Exercise material:

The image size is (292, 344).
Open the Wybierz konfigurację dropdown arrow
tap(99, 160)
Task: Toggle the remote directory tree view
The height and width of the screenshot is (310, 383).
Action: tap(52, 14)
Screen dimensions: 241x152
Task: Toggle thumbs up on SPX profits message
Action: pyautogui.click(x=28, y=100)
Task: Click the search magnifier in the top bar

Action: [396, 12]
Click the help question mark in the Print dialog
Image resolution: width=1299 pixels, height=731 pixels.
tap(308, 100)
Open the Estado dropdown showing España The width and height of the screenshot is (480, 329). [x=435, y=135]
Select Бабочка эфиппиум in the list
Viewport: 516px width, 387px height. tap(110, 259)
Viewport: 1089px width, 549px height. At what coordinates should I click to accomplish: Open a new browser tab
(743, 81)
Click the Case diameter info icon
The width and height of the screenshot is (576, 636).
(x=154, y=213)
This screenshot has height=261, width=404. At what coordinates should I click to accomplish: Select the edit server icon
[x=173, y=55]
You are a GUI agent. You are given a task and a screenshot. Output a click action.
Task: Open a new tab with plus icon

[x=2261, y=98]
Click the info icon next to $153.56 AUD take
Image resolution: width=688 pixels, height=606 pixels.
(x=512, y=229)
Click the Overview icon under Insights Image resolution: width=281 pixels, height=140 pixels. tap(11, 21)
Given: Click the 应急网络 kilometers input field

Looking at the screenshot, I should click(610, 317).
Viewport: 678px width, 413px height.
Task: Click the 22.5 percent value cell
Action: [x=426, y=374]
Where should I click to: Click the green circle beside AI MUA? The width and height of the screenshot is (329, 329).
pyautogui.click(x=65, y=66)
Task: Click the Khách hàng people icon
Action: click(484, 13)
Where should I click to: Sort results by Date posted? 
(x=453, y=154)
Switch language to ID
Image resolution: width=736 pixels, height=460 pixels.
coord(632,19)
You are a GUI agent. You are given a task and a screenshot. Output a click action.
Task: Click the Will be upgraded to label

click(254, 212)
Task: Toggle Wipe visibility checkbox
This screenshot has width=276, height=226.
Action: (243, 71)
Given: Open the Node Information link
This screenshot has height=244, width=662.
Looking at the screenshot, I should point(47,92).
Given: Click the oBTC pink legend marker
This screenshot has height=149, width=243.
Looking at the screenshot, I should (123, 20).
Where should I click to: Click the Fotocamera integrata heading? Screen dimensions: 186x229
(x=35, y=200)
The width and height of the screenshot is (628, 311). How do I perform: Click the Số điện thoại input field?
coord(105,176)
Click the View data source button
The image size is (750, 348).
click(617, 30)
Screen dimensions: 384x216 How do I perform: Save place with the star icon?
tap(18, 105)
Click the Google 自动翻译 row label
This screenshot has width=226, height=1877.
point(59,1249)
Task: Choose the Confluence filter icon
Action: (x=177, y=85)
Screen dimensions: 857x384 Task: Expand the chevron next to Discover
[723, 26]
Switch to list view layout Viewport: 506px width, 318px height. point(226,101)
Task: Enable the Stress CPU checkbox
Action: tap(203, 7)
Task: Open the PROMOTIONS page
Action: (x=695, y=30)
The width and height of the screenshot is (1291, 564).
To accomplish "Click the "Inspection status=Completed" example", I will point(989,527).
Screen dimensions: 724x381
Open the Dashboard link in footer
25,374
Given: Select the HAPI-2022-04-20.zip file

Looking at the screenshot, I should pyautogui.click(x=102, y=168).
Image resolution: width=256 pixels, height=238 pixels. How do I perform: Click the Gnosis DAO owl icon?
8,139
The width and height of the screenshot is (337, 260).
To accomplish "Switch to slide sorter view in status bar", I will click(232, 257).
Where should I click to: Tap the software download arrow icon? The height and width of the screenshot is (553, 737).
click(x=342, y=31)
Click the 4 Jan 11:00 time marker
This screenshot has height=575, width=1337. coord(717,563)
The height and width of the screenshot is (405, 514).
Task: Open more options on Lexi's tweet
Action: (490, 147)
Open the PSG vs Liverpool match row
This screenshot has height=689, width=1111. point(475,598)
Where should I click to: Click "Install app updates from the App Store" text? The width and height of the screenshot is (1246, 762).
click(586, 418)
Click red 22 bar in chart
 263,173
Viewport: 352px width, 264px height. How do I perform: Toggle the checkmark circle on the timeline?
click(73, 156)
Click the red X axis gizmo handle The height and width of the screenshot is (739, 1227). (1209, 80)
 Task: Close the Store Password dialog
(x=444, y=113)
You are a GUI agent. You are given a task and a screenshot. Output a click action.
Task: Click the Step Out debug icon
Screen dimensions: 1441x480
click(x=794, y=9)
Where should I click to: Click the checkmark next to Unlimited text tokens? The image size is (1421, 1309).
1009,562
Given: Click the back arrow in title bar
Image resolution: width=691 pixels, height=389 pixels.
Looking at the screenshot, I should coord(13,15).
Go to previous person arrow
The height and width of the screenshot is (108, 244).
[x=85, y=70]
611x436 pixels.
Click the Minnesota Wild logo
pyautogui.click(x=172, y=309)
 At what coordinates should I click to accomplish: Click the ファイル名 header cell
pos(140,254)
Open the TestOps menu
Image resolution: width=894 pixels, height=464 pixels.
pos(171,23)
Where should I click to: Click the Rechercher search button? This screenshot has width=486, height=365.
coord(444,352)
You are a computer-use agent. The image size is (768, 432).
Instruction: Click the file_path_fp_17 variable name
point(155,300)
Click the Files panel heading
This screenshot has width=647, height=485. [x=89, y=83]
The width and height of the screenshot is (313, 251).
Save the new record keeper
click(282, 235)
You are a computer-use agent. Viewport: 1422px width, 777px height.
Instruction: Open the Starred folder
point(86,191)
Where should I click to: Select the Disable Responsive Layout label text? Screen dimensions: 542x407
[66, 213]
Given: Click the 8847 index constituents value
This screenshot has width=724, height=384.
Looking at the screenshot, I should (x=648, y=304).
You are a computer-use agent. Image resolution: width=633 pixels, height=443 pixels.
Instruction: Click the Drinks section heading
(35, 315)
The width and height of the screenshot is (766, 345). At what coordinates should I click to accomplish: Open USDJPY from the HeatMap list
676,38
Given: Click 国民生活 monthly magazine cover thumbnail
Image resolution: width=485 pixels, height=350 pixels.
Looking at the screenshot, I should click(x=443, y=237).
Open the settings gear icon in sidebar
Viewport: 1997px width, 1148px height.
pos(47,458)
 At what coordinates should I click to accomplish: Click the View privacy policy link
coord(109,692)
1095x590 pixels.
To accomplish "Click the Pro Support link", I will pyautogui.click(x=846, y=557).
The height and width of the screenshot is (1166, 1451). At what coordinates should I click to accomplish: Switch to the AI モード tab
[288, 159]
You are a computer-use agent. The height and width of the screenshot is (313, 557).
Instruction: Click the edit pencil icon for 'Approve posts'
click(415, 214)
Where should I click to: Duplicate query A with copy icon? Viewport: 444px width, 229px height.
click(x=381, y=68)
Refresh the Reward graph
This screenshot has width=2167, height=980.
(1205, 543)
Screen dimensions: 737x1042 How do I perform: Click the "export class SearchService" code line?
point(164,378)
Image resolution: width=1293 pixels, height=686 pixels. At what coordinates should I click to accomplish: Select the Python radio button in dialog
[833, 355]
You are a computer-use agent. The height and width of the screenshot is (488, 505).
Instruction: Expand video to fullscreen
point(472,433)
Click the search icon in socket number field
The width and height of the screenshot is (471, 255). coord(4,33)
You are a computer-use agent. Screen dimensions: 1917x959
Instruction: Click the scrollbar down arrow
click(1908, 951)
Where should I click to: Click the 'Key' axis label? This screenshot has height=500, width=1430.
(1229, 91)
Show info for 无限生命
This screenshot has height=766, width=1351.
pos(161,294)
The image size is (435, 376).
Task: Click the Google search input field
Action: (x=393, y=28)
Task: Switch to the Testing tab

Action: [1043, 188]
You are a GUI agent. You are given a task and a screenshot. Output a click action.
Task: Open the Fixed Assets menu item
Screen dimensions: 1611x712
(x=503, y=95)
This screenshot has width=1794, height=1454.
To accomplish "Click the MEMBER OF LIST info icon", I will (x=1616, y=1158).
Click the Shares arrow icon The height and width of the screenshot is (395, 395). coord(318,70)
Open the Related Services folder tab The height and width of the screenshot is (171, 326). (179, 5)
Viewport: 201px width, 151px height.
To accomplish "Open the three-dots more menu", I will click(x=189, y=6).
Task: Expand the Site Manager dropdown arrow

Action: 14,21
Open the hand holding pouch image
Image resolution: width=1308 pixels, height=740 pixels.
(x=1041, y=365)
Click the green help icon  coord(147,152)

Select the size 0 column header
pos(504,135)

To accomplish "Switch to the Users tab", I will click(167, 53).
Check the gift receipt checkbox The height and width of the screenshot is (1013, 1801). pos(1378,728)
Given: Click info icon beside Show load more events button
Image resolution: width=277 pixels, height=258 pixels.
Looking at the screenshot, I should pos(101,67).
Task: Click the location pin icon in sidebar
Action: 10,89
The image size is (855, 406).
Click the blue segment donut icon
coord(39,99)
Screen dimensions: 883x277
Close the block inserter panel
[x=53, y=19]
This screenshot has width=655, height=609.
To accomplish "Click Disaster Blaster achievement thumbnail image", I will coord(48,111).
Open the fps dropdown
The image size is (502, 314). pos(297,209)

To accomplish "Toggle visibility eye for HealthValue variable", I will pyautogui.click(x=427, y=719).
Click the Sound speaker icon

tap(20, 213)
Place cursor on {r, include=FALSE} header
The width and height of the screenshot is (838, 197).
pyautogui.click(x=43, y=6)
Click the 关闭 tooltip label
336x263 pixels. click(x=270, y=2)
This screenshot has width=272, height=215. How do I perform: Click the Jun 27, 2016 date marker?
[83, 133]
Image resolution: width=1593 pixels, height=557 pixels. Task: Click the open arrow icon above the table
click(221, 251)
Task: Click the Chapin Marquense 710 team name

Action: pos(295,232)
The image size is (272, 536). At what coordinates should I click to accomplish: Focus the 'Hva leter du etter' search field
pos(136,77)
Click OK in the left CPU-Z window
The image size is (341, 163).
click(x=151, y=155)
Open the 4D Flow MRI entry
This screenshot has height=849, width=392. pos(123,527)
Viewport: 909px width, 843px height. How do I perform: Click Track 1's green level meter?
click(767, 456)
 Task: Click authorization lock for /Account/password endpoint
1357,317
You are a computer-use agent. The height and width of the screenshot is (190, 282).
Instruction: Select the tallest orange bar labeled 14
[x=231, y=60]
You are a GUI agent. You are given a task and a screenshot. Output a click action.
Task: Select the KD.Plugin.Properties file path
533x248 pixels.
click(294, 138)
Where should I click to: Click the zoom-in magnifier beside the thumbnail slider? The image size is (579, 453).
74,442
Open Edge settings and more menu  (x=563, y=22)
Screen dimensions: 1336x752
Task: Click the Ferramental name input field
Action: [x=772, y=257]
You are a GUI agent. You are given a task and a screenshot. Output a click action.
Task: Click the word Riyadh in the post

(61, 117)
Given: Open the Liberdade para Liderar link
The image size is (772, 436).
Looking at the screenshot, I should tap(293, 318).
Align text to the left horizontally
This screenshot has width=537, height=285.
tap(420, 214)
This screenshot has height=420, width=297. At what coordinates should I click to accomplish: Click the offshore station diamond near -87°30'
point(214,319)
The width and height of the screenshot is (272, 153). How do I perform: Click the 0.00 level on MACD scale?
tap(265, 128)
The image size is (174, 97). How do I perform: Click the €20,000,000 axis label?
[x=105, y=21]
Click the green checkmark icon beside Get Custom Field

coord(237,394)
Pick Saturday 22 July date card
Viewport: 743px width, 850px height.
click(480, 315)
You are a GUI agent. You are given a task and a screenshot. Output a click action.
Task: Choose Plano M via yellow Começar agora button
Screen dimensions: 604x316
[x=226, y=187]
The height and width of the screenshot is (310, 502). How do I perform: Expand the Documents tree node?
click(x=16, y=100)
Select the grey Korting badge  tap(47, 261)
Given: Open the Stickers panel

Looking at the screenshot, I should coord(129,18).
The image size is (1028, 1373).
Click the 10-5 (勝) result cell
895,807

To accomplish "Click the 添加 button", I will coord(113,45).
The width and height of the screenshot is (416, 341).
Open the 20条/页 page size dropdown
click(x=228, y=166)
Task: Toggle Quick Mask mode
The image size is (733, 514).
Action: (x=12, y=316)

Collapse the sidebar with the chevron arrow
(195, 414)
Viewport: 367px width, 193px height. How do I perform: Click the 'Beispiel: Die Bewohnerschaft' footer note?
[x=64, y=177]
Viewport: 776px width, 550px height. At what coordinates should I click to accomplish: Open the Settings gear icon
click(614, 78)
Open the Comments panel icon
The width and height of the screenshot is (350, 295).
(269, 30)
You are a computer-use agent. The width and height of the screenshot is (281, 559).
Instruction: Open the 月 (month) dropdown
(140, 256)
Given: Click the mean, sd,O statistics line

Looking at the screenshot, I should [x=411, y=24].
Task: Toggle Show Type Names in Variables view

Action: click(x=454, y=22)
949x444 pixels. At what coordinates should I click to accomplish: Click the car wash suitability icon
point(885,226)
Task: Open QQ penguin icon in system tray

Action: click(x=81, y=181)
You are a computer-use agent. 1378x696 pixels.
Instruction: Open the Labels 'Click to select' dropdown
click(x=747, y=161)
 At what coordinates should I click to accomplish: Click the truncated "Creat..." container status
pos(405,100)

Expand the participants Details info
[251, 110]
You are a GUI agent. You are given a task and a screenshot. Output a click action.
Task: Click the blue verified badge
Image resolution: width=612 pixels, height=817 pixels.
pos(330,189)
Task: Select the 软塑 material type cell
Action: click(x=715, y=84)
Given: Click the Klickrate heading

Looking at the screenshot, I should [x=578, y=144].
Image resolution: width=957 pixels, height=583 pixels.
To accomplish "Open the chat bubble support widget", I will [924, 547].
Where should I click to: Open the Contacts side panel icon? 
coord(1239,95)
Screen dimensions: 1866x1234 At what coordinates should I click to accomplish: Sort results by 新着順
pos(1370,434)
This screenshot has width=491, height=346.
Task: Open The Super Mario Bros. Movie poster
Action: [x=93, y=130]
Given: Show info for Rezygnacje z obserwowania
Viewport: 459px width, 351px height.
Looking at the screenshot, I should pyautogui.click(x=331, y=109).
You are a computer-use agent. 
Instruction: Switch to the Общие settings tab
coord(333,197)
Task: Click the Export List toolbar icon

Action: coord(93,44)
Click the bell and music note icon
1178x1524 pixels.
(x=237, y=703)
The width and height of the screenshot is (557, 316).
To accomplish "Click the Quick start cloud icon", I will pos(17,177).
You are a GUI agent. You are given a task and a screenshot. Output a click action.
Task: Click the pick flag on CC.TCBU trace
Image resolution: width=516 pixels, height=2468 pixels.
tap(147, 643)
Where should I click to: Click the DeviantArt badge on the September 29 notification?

Task goal: Rewrite the records from the line with "Where should I click to: Tap" up to and including the line with "point(155,300)", substituting "Step Over" for "Step Out" and leaving everything else as it is.

Solution to this task:
Where should I click to: Tap the software download arrow icon? The height and width of the screenshot is (553, 737).
click(x=342, y=31)
Click the 4 Jan 11:00 time marker
This screenshot has height=575, width=1337. coord(717,563)
The height and width of the screenshot is (405, 514).
Task: Open more options on Lexi's tweet
Action: (490, 147)
Open the PSG vs Liverpool match row
This screenshot has height=689, width=1111. point(475,598)
Where should I click to: Click "Install app updates from the App Store" text? The width and height of the screenshot is (1246, 762).
click(586, 418)
Click red 22 bar in chart
 263,173
Viewport: 352px width, 264px height. How do I perform: Toggle the checkmark circle on the timeline?
click(73, 156)
Click the red X axis gizmo handle The height and width of the screenshot is (739, 1227). (1209, 80)
 Task: Close the Store Password dialog
(x=444, y=113)
You are a GUI agent. You are given a task and a screenshot. Output a click action.
Task: Click the Step Over debug icon
Screen dimensions: 1441x480
click(x=794, y=9)
Where should I click to: Click the checkmark next to Unlimited text tokens? The image size is (1421, 1309).
1009,562
Given: Click the back arrow in title bar
Image resolution: width=691 pixels, height=389 pixels.
Looking at the screenshot, I should coord(13,15).
Go to previous person arrow
The height and width of the screenshot is (108, 244).
[x=85, y=70]
611x436 pixels.
Click the Minnesota Wild logo
pyautogui.click(x=172, y=309)
 At what coordinates should I click to accomplish: Click the ファイル名 header cell
pos(140,254)
Open the TestOps menu
Image resolution: width=894 pixels, height=464 pixels.
pos(171,23)
Where should I click to: Click the Rechercher search button? This screenshot has width=486, height=365.
coord(444,352)
You are a computer-use agent. The image size is (768, 432).
Instruction: Click the file_path_fp_17 variable name
point(155,300)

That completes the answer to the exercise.